I strongly agree that we have to educate people on the value of intellectual property rights. Our new approach will create the launch pad for such an educational campaign. But the only way to re-establish a strong consensus around the fairness and value of copyright is to bring the whole IP regime into the modern world.
A ‘legislate and enforce’ approach to beating piracy can only ever be part of the solution. The best long term solution is there in front of our noses. It’s the market – but it has to be a market in which those who love music and film, for example, can find a deal that makes breaking the law an unnecessary risk. I know how complicated building these networks and services can be, but in that respect, the industry needs to move faster in a much more agile, commercial and market response orientated way to help itself. There are some good, cheap, legal services operating.

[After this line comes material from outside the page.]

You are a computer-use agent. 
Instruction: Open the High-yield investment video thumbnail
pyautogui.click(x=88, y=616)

If I can help by convening discussions or knocking heads together then I want to know.
Andrew Gowers did a fine job of looking at this from a UK perspective in 2006. But we have also recognised the need to approach this from a broader angle, recognising that many of the most important levers for this exist at European and international level.

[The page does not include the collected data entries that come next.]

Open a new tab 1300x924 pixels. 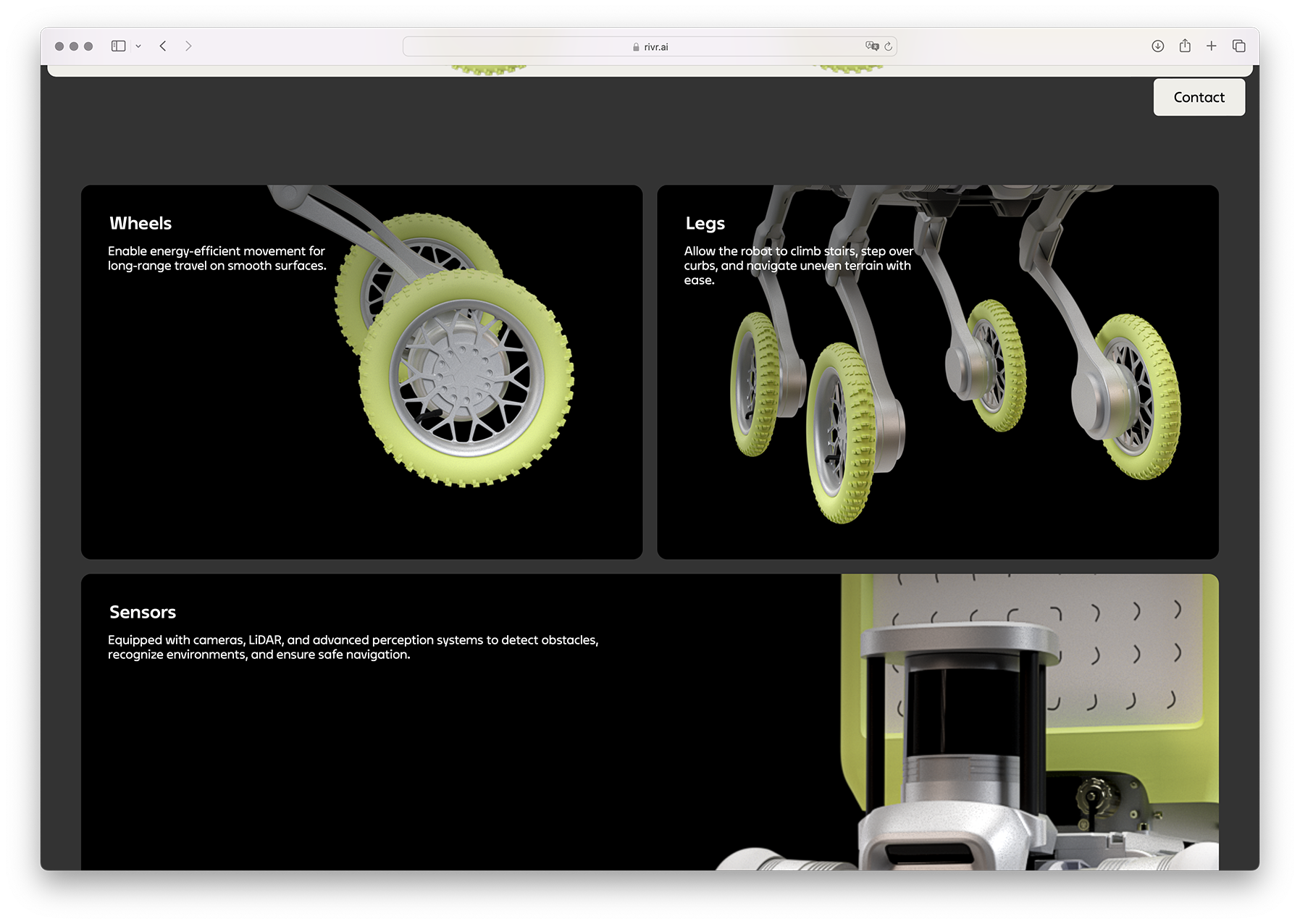(x=1211, y=46)
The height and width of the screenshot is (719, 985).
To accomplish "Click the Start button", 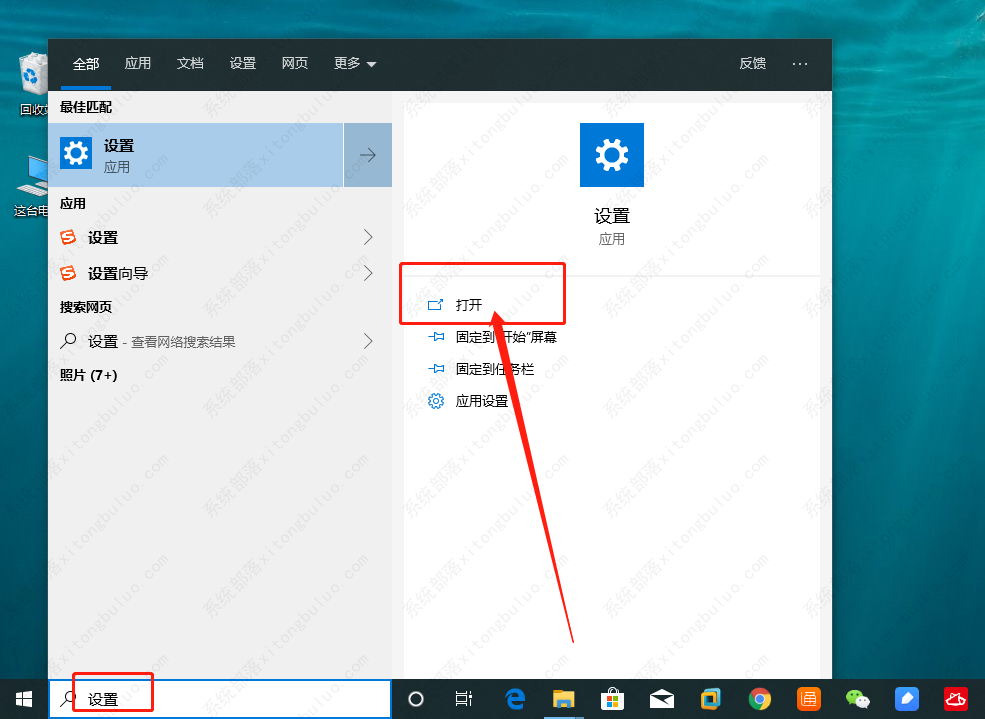I will tap(23, 698).
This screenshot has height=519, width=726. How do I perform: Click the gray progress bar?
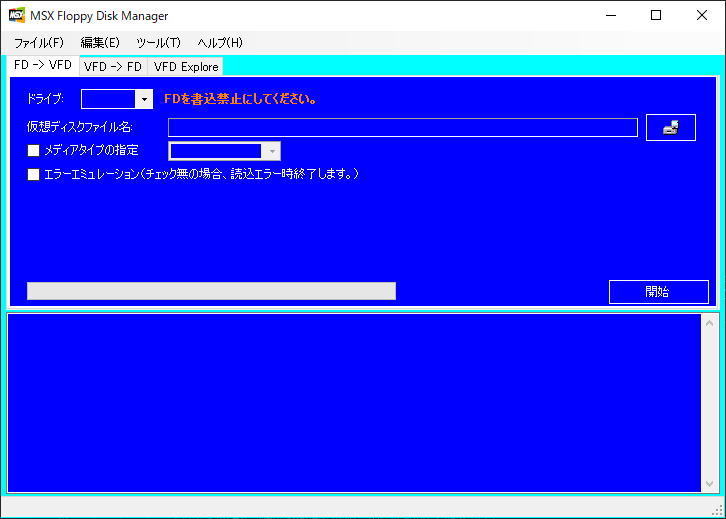(211, 291)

We announced in Digital Britain that we would be looking at collective licensing and at Orphan Works, and these practical changes will make a real difference, and help make the process of clearing rights less painful without eroding the position of rights holders. However, I am announcing today a Copyright Strategy to take us to the next stage.

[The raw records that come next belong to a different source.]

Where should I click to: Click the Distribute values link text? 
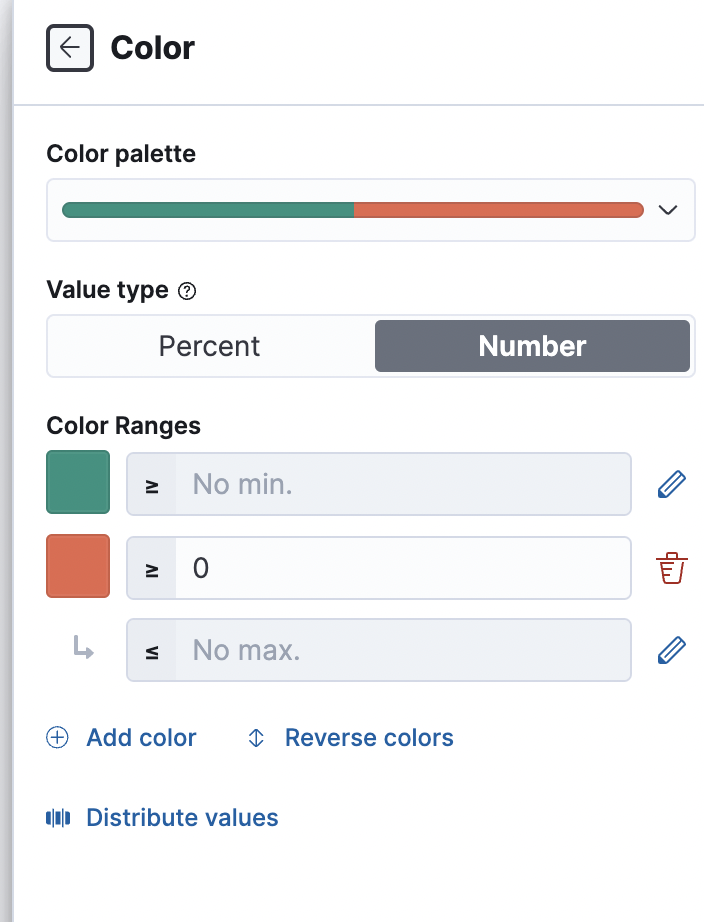[x=182, y=818]
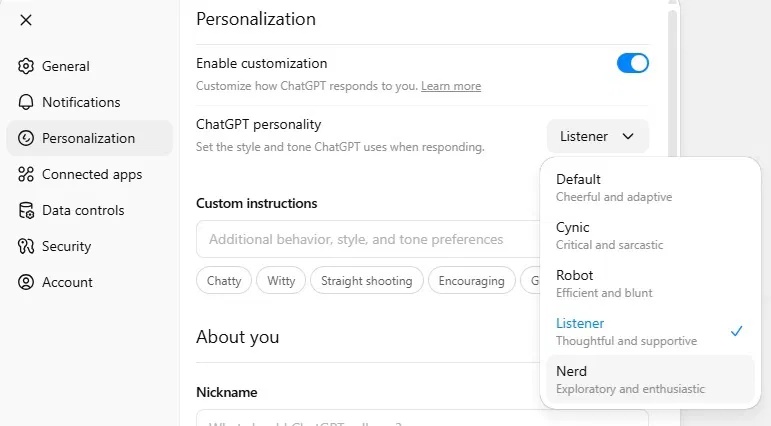The width and height of the screenshot is (771, 426).
Task: Click the Notifications bell icon
Action: coord(26,102)
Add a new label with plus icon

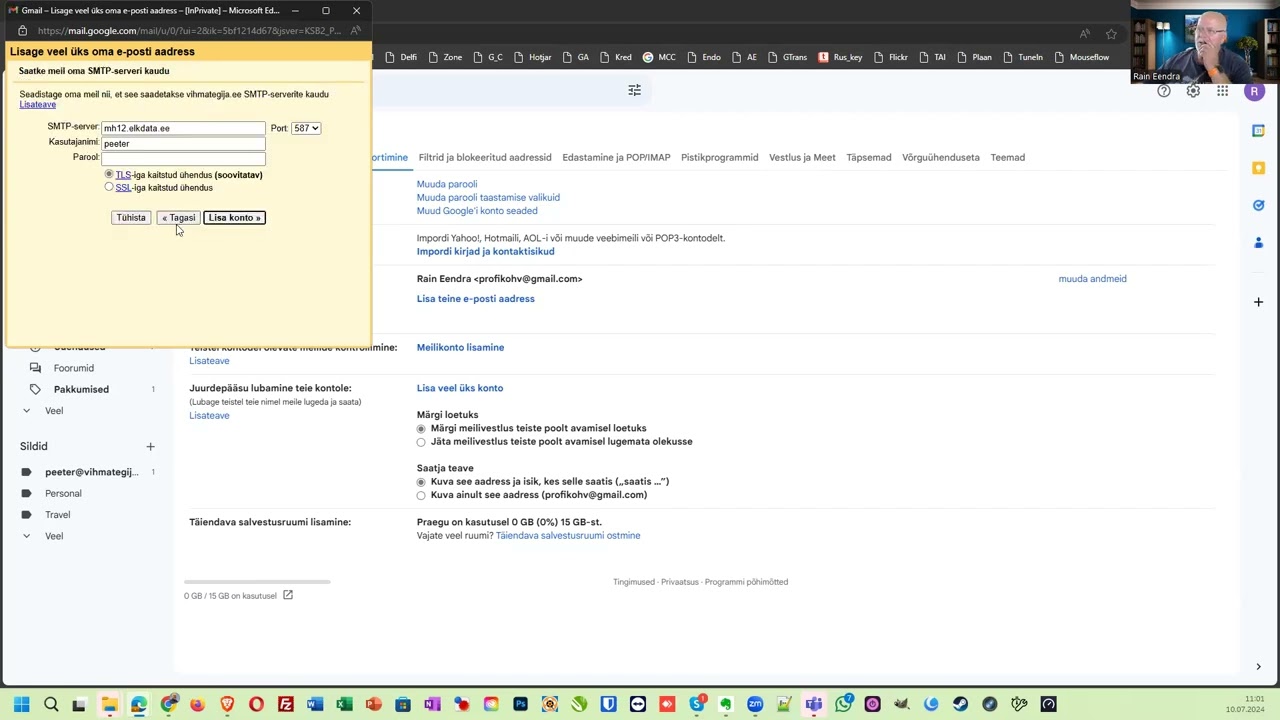(x=150, y=446)
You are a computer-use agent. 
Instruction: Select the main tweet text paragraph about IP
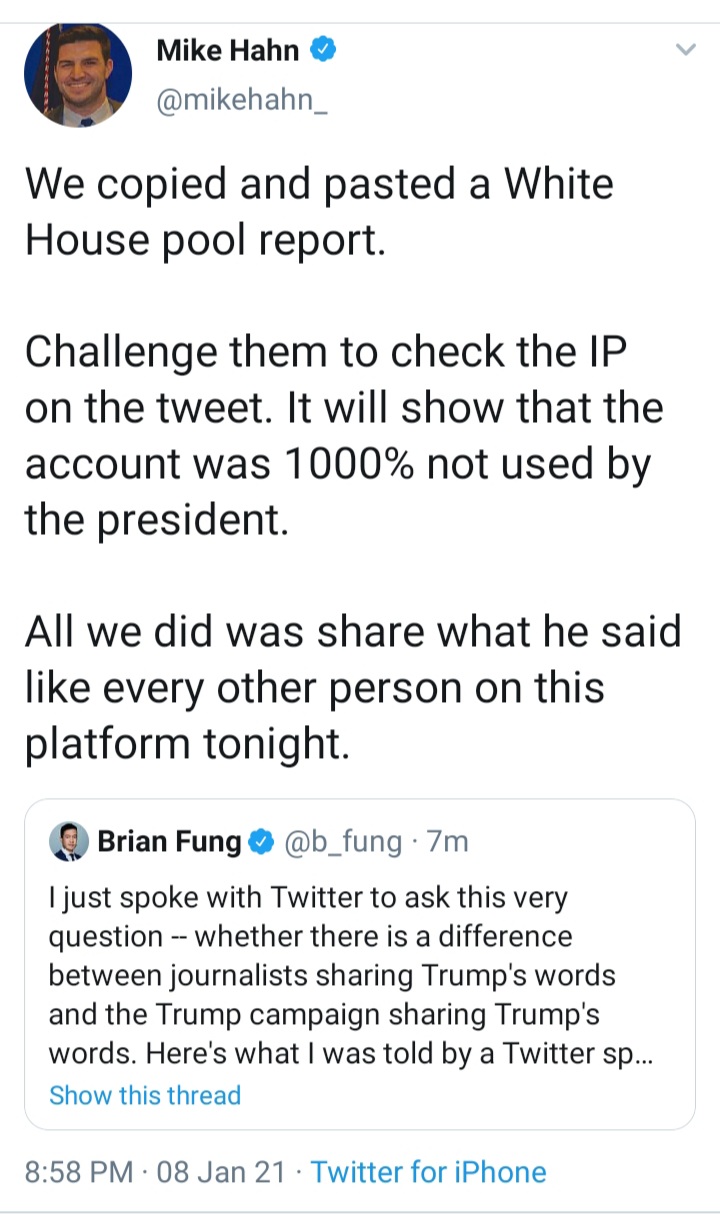pyautogui.click(x=344, y=435)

In particular, our strategy grasps the nettle of what a fair deal looks like between creators, rights holders, copyright users and citizens. It accepts that there is a case for easier and cheaper access to copyrighted material and that making a reality of this is a key part of the wider bargain of which tougher penalties for illegal file-sharing are but one part. We need to be clear what is and is not allowed. At present, the legal framework – almost universally ignored – disallows all sorts of perfectly sensible private use, like moving songs from computer onto an IPOD. If we are to make clear that rules are to be enforced, then all the rules need to be sensible and they need to be up-to-date.
I think this new approach is particularly relevant in two cases. For pre-commercial use of copyright material – where wider access could help transform it into innovative commercial uses for which the original holder would of course be compensated.
And for non-commercial uses in the home and among friends and families, where there needs to be a whole new approach. Together we are going to have to figure out exactly how we can do this.
No less important, the strategy recognises that we have to do this at the European level and it gives notice that the UK wants to help lead and drive this debate in Europe.
The bottom line for the Government is that the creative industries are and must remain central to a balanced, knowledge economy. They are one of the keys to the recovery now underway and our whole economic future. There is no economy on earth in which the creative industries play such an important part in overall growth and job creation, and that is an immense asset to the UK that we are determined to preserve and strengthen. Anyone who doubts that needs to take a look at the Love and Money exhibition in the Ivory Foyer, here in the Grove, which is a wonderful expo of fifty years of British creative brilliance. Today our collective challenge is to deliver the basis for the next fifty years of creative British endeavour and leadership.
I hope that our approach and the stable, predictable framework being put in place will allow good commercial decisions to be taken for the benefit of everyone including consumers, who we are all here to serve.